The ruling by U.S. District Judge Geoffrey Crawford means qualified property owners can join in the lawsuit against Saint-Gobain Performance Plastics, the Bennington Banner reports. The state believes the plastics company is responsible for widespread water contamination with perfluorooctanoic acid, a suspected carcinogen, around two former ChemFab Corp. factories in Bennington.

"This decision, certifying the case as a class action, means that the people of Bennington and North Bennington will be able to prove — on a class-wide basis — that Saint-Gobain's air discharges of PFOA over more than three decades resulted in the widespread contamination of their groundwater, their properties, and their bodies," said lawyer Emily Joselson, of Langrock Sperry & Wool, of Middlebury. "This is crucially important, as any one individual could not muster the resources necessary to prove the liability of a major corporation, but a class of people acting together can."

ChemFab coated fabrics and liquid Teflon at plants in Bennington and North Bennington for more than 30 years until 2002 when the operations moved to New Hampshire.
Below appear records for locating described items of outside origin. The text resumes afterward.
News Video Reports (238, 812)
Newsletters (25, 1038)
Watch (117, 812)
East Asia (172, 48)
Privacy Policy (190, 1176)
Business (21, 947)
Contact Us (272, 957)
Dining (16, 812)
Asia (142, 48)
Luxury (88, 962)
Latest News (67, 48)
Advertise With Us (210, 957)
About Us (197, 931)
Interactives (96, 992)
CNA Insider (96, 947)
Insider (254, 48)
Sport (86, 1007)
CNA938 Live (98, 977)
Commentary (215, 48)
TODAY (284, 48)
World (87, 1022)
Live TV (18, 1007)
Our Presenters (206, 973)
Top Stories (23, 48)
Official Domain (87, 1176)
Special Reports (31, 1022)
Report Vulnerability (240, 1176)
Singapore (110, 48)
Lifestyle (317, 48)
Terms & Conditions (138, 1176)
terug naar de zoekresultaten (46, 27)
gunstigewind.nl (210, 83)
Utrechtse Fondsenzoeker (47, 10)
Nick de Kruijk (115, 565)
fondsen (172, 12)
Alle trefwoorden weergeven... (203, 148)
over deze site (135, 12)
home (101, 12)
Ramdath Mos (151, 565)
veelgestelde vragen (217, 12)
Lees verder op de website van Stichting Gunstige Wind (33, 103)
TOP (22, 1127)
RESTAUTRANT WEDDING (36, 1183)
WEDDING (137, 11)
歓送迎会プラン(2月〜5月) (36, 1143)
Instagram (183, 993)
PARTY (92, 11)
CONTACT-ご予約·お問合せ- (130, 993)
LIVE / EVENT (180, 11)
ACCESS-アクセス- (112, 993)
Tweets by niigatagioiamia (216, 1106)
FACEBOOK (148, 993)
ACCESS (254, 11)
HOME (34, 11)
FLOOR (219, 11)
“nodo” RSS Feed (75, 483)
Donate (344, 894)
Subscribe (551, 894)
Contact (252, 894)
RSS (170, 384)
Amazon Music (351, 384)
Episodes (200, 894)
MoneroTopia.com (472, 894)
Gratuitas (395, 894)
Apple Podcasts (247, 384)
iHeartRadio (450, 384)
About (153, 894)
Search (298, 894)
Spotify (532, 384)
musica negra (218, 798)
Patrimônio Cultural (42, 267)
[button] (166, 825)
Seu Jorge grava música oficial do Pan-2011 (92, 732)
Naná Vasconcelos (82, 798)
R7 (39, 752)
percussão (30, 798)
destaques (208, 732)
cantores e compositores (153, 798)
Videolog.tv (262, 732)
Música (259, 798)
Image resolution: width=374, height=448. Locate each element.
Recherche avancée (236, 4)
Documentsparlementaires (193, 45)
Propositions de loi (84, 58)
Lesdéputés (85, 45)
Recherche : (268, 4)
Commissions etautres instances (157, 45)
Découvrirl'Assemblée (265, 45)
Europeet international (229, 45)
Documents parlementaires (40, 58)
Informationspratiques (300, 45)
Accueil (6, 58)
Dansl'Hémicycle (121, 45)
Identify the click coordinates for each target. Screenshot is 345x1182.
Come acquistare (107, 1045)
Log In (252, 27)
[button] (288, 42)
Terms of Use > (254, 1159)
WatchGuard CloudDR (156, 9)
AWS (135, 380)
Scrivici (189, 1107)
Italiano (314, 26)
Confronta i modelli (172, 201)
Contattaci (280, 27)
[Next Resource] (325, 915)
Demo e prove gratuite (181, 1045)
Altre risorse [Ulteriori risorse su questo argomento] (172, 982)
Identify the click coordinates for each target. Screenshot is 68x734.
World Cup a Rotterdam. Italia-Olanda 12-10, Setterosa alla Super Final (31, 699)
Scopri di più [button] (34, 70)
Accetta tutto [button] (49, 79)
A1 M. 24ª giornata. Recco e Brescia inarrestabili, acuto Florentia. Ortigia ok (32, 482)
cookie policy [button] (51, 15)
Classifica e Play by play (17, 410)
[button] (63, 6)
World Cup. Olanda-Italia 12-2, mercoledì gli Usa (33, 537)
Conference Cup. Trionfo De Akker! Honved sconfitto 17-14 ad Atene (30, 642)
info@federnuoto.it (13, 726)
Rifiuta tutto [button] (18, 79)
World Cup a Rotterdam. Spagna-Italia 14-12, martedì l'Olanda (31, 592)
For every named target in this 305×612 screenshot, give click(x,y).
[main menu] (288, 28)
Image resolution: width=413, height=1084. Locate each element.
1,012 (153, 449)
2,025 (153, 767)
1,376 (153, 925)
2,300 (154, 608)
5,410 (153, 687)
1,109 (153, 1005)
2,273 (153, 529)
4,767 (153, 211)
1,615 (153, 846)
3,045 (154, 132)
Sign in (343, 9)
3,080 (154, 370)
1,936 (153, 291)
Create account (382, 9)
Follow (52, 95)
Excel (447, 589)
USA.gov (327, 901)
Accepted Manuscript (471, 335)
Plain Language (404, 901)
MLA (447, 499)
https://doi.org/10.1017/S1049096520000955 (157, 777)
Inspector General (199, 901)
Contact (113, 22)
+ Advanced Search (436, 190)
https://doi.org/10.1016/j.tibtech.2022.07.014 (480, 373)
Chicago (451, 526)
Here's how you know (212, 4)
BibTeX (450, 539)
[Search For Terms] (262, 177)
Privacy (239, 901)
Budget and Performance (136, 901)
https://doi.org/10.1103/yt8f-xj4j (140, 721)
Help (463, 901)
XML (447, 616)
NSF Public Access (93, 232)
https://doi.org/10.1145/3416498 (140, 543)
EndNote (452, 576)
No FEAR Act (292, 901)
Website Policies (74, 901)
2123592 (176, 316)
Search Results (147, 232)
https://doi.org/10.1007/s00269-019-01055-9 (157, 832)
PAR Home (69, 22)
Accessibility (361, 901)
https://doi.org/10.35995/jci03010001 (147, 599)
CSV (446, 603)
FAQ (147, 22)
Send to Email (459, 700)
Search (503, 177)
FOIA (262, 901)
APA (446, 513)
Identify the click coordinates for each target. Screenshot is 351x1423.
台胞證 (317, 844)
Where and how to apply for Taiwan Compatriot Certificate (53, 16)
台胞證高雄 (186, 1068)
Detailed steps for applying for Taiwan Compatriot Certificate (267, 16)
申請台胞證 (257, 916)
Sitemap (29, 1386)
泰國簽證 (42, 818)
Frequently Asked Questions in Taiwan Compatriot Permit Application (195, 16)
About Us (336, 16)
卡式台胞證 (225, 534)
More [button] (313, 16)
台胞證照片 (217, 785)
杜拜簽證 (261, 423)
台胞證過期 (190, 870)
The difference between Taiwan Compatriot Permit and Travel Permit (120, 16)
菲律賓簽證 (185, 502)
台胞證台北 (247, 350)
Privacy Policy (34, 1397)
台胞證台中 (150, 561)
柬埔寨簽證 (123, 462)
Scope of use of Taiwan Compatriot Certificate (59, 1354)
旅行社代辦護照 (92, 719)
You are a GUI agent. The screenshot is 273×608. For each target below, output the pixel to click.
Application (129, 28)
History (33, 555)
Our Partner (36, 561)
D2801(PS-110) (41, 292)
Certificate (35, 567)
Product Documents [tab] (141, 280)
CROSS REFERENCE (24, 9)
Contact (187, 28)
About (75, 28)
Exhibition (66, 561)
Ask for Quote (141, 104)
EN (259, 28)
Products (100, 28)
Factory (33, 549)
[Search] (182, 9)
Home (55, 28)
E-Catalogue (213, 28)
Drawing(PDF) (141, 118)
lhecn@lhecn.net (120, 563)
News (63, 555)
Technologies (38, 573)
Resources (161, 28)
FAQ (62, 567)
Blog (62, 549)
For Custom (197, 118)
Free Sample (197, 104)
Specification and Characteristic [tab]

Saint-Gobain acquired ChemFab in 2000.

The suit was filed in May 2016 in federal court in Rutland shortly after elevated levels of PFOA were found in about 400 wells around the former factories.

Saint Gobain Communications Manager Lia LoBello said in an email that the company plans to appeal Crawford's decision. The company's attorneys have argued that the amount of contamination released by the factories over 30 years was much lower than what the plaintiff's experts determined it to be and that there are other sources of PFOA contamination.

In the spring, Vermont officials announced a settlement in which Saint Gobain had agreed to extend municipal water lines to 245 more homes on the east side of Bennington.